すると、突然、僕の手を誰かが引っ張った。
「モルダー、そっちじゃないわ」
いつか夢で見た少女が僕の手を引っ張っていた。
「・・・君は・・・スカリー?」
僕の言葉を聞くと、少女は優美な笑顔を浮かべた。
僕はその笑顔に息を飲んだ。
「モルダー、また会いましょう」
そう言うと、少女は僕の前から消えた。



***アニータの部屋***


「・・・スカリー」
モルダーは瓦礫の中で意識をとり戻した。
「フォックス!!フォックス!!」
モルダーを呼ぶ、ダイアナの声がした。
モルダーはゆっくりと、瓦礫の中から抜け出した。
あたりを見回すと、アニータオリジナルの姿は影も形も
無くなり、部屋は半壊していた。
「フォックス、よかった、無事だったのね」
ダイアナはモルダーの姿を見つけると、駆け寄った。
「あぁ、何とかね、・・・それより、一体何があったんだ」
「アニータが自爆したのよ」
「なぜ?」
「私が渡したチップにはウィルスが入っていたの、多分、
そのウィルスの影響で・・・」
「そうか。あっ、奴は、CSMはどうした」
「あなたと一緒にアニータの爆発に巻き込まれたわ」
「・・・それじゃあ、もしかしたら、この辺に・・・」
と、その時、銃声がし、ダイアナが倒れた。
「ダイアナ!!」
ダイアナの胸から、真っ赤な血が流れ出た。
「・・・フォックス」
ダイアナは虚ろな目でモルダーを見た。
「ハハハハハハ!!どうやら、狙いが的中したらしいな」
CSMは銃を構えたまま、瓦礫の中から現れた。
「・・・きさま!!」
モルダーは鋭い眼光でCSMを睨んだ。
「私の計画を邪魔した代償だよ」
「彼女はおまえを愛していたんだぞ!!」
「・・・愛?だから何だと言うんだ、何があろうと計画を
邪魔する者にはこうするしかない。そう、フォックス、
おまえにも罪を償ってもらう」
CSMは銃口をモルダーに向けた。
そして、次の瞬間、銃声が再び響いた。
モルダーは覚悟を決めたように、瞳を閉じた。
「・・・うっ」
そう言って、倒れたのはモルダーではなかった。
モルダーが瞳を開けると、胸を赤くしたCSMが倒れて
いた。
モルダーが後ろを向くと、銃を震えた手で持つ、ダイアナ
が血だらけで立っていた。
「・・・ダイアナ」
「フォックス、私を・・・彼の・・側に」
涙を瞳に一杯ためたダイアナが言った。
モルダーはダイアナを抱き抱え、彼女をCSMの側に座ら
せた。
「・・・ダイアナ」
CSMは血だらけの手を伸ばした。
「はい。
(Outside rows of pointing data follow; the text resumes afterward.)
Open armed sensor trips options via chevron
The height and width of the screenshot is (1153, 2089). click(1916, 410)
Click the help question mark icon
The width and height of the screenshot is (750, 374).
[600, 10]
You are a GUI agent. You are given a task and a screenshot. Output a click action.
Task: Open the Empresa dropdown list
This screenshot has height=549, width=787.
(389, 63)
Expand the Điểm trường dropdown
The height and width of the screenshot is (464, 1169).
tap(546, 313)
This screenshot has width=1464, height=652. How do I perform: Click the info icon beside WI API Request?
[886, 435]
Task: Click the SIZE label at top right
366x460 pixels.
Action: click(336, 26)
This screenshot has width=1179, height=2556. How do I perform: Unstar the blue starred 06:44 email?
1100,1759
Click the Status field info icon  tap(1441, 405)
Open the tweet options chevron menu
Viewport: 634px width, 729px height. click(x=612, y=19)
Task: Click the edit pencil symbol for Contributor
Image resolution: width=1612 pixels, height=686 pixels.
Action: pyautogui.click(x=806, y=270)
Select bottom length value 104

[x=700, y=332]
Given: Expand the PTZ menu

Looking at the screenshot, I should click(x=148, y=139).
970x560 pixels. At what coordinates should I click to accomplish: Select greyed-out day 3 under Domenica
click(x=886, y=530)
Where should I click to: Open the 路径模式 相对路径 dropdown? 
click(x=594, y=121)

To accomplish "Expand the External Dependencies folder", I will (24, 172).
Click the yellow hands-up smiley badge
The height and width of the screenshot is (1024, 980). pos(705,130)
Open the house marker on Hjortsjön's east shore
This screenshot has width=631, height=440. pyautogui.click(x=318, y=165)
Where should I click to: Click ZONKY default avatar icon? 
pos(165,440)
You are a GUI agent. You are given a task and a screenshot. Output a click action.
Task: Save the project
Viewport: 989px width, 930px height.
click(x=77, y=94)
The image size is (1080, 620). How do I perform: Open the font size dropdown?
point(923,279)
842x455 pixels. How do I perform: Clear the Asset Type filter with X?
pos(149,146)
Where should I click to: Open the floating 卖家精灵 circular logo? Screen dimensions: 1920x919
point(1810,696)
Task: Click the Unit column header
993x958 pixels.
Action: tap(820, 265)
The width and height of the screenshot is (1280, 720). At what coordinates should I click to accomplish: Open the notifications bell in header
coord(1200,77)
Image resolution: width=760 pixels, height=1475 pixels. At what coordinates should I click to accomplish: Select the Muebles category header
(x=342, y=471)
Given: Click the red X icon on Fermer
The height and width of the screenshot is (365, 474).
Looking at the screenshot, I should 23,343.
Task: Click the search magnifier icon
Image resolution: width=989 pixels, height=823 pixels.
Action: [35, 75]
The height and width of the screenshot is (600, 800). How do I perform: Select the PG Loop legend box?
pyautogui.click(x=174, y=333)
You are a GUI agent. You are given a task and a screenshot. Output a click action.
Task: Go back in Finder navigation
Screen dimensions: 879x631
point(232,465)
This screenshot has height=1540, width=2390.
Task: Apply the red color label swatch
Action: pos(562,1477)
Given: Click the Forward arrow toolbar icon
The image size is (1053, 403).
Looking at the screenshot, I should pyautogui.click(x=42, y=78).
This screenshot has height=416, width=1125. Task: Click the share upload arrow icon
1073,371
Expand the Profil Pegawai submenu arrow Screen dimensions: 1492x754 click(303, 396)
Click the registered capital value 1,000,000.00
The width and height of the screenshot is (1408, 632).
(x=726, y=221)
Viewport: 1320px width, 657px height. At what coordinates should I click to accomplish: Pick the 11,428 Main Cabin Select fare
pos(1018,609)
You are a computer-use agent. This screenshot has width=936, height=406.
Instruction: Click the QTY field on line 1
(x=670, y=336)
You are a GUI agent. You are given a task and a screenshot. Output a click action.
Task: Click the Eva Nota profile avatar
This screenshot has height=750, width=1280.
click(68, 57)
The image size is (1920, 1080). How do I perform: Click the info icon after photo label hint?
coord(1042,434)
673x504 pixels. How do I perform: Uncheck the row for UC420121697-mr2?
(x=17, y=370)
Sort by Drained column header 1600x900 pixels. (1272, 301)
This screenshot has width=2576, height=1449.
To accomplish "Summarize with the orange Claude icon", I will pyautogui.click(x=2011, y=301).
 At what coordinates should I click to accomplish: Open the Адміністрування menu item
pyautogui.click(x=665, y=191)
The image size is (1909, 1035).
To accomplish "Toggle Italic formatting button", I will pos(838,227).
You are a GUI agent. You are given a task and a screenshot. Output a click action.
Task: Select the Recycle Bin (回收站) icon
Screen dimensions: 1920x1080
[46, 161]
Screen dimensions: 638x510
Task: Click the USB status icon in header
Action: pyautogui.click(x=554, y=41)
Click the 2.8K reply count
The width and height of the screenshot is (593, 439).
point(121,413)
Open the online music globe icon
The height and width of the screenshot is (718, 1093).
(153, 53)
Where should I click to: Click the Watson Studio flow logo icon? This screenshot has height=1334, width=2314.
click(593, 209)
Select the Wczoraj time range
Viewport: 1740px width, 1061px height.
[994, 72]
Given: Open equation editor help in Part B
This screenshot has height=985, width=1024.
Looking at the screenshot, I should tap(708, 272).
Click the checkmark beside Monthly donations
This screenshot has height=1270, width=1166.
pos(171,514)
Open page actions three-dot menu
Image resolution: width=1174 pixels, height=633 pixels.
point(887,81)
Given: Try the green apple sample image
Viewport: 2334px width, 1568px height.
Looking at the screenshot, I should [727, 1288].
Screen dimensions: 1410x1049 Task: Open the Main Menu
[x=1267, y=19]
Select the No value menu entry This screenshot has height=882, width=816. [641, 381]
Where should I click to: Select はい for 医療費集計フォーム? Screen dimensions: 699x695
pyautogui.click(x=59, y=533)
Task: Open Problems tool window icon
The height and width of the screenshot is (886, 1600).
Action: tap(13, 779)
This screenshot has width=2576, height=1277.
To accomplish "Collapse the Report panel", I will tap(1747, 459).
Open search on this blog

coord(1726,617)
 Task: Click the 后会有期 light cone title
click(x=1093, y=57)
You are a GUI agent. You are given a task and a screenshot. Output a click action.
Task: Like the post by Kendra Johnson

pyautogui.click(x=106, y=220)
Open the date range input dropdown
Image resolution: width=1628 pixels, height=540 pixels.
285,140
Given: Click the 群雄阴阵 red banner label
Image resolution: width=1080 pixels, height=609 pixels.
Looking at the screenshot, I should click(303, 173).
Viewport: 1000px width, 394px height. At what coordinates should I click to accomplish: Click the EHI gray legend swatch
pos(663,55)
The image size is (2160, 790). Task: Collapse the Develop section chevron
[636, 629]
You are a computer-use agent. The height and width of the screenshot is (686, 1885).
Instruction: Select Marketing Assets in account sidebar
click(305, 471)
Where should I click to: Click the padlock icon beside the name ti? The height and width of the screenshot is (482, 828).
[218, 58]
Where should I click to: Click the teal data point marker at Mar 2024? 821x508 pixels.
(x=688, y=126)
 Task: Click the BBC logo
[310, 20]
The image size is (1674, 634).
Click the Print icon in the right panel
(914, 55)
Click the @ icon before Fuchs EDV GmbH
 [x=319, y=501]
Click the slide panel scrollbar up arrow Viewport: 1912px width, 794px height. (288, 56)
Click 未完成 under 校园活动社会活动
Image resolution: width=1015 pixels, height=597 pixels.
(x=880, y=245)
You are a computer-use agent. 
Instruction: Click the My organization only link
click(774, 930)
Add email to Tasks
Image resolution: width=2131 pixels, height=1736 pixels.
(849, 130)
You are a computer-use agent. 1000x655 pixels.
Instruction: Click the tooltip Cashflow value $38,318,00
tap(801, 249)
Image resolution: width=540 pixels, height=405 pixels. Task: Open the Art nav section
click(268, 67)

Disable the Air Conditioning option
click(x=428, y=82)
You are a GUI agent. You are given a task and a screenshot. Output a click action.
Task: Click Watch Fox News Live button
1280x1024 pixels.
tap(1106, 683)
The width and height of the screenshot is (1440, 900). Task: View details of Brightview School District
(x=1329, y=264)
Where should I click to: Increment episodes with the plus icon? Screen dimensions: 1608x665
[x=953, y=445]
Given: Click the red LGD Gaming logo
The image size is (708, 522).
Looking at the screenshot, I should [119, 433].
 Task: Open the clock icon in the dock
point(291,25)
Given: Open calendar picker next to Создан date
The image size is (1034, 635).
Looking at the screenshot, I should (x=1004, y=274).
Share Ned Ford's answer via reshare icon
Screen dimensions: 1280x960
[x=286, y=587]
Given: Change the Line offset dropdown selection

私はここにいます」
ダイアナはCSMの手を強く握った。
「・・・ありがとう、私を止めてくれて、君を愛していた
よ、ダイアナ」
掠れる声でCSMは言った。
「・・・フォックス、私は君の母親を、ティナを本当に
愛していたんだ・・・」
そう言うと、゜CSMは静かに目を閉じ、息を引き取った。
「・・・フォックス、あなたは早くここから出て、さっき
この建物の起爆装置を作動させたわ」
「ダイアナ、君は?」
「私は彼とここにいる」
そう言って、ダイアナはCSMの真っ赤な胸の上に、頭を
乗せた。
「・・・しかし」
「いいの、私はこうしていられだけで幸せなの、だから、
あなたは行って」
ダイアナは幸せそうに微笑んだ。
「さあ早く、スカリーの所へ」
「・・・さよなら、ダイアナ」
モルダーはそう言って、ダイアナの元を去った。


***地下5階・手術室***


モルダーが急いで手術室に行くと、スカリーの姿どころか、
人の姿は全くなかった。


「スカリーーー!!!スカリーーー!!!」
モルダーは狂ったように、スカリーの名を呼び、フロアー
中を探した。
しかし、スカリーの姿は何処にも見あたらなかった。
モルダーが他の階を探そうとした時、激しい爆発音ととも
に、建物は崩れ始めた。
「モルダー、まだここにいたのか!」
クライチェックがモルダーの前に現れた。
「スカリーがいないんだ」
「・・・スカリーなら無事にここから出た」
モルダーはクライチェックの言葉に安堵の表情を浮かべた。
「さあ、こっちに脱出用の通路がある」
そう言って、クライチェックは走り出した。
モルダーは傷ついた血だらけの腕を庇いながら、クライチ
ェックに続いた。


******


モルダーとクライチェックが外に出た時、建物は完全に
爆発し、激しい衝撃と爆風が辺りを包んだ。


「・・・終わったな、全てが・・・」
跡形もなく崩れたビルを眺めながら、クライチェックが
言った。
「・・・終わりって、何がだ?」
モルダーはクライチェックを見た。
「・・・奴の夢さ、奴はこうなる事を望みながら今回の
計画をたてたんだ」
「まさか、そんな・・・」
「スカリーを巻き込んだ時から、奴は死ぬ気だった。
・・・・・・奴はずっと死に場所を探していたんだよ」
そう言ったクライチェックはどこか悲しそうだった。
「おまえは、奴を・・・」
モルダーはそこまで言いかけて、言葉を飲んだ。
「さてと、俺はそろそろ行くぜ」
クライチェックはモルダーに背を向けて、歩き出した。
「あっ、そうだ、スカリーはここにいるぜ」
クライチェックは再びモルダーの方を向き、一枚のメモ
用紙を投げた。
そして、モルダーが受け取るのを見届けると、再び歩き
出した。
「待て!!」
モルダーはクライチェックを呼び止めた。
「何だ」
クライチェックは立ち止まった。
「おまえが今回の計画に協力したのは、何が目的だった
んだ」
モルダーの言葉を聞くと、クライチェックは空を見上げ、
暫くの沈黙の後に言った。
「・・・奴の死を見届けるためさ」
モルダーに背を向けたままそう言うと、クライチェックは
歩き出した。
モルダーはクライチェックの背中をただ黙って見送った。


***一週間後・病室***


スカリーは一週間、意識をとり戻さぬままだった。


「やあ、スカリー、また来たよ」
モルダーはベットで眠ったままのスカリーに話しかけ、
彼女の側に座り、手を握った。
「スカリー、今日君の主治医が言ってたよ、君が目覚めら
れないのは、急激な体の変化に体力を消耗しすぎているか
らだって」
そこまで言うと、モルダーはスカリーの頬に触れた。
「でも、今日で君の体も、逆行前の元の体に戻ったみたい
だ。僕はこの一週間、君の成長を見てきたんだ。
・・・スカリー、また君に会えて嬉しいよ」
そう言うと、モルダーはスカリーの額にそっとキスした。
「・・・君が目覚めるまで、僕はここにいるよ、ダナ」
モルダーは幸せそうにスカリーの顔を見つめた。